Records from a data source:
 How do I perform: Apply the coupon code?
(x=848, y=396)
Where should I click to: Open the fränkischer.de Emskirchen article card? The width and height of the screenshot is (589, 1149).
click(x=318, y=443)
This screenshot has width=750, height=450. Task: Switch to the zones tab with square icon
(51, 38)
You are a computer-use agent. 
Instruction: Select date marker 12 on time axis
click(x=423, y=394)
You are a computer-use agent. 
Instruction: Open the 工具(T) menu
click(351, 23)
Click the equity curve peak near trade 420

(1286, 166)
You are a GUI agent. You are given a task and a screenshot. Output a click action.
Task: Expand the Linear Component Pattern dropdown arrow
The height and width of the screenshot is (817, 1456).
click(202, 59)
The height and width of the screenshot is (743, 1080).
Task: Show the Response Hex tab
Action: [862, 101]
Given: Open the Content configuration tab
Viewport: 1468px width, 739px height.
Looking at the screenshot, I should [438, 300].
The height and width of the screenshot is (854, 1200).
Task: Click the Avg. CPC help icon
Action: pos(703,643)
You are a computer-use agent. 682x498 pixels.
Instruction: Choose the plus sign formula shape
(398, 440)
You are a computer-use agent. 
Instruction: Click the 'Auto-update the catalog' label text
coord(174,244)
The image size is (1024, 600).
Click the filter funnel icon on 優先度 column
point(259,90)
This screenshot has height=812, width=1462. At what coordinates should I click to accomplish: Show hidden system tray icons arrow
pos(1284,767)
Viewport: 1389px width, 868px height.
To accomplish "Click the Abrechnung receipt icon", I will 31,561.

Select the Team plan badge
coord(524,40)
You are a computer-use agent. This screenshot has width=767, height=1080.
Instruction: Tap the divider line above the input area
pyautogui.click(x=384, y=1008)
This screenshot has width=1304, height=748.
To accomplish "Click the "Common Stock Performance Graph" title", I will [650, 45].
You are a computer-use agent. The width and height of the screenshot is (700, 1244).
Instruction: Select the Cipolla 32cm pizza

PROBLEM STATEMENT>
Transcribe the entries exactly.

ANSWER SECTION>
 How do I perform: Apply the coupon code?
(x=848, y=396)
Where should I click to: Open the fränkischer.de Emskirchen article card? The width and height of the screenshot is (589, 1149).
click(x=318, y=443)
This screenshot has width=750, height=450. Task: Switch to the zones tab with square icon
(51, 38)
You are a computer-use agent. 
Instruction: Select date marker 12 on time axis
click(x=423, y=394)
You are a computer-use agent. 
Instruction: Open the 工具(T) menu
click(351, 23)
Click the equity curve peak near trade 420

(1286, 166)
You are a GUI agent. You are given a task and a screenshot. Output a click action.
Task: Expand the Linear Component Pattern dropdown arrow
The height and width of the screenshot is (817, 1456).
click(202, 59)
The height and width of the screenshot is (743, 1080).
Task: Show the Response Hex tab
Action: [862, 101]
Given: Open the Content configuration tab
Viewport: 1468px width, 739px height.
Looking at the screenshot, I should [438, 300].
The height and width of the screenshot is (854, 1200).
Task: Click the Avg. CPC help icon
Action: pos(703,643)
You are a computer-use agent. 682x498 pixels.
Instruction: Choose the plus sign formula shape
(398, 440)
You are a computer-use agent. 
Instruction: Click the 'Auto-update the catalog' label text
coord(174,244)
The image size is (1024, 600).
Click the filter funnel icon on 優先度 column
point(259,90)
This screenshot has height=812, width=1462. At what coordinates should I click to accomplish: Show hidden system tray icons arrow
pos(1284,767)
Viewport: 1389px width, 868px height.
To accomplish "Click the Abrechnung receipt icon", I will 31,561.

Select the Team plan badge
coord(524,40)
You are a computer-use agent. This screenshot has width=767, height=1080.
Instruction: Tap the divider line above the input area
pyautogui.click(x=384, y=1008)
This screenshot has width=1304, height=748.
To accomplish "Click the "Common Stock Performance Graph" title", I will [650, 45].
You are a computer-use agent. The width and height of the screenshot is (700, 1244).
Instruction: Select the Cipolla 32cm pizza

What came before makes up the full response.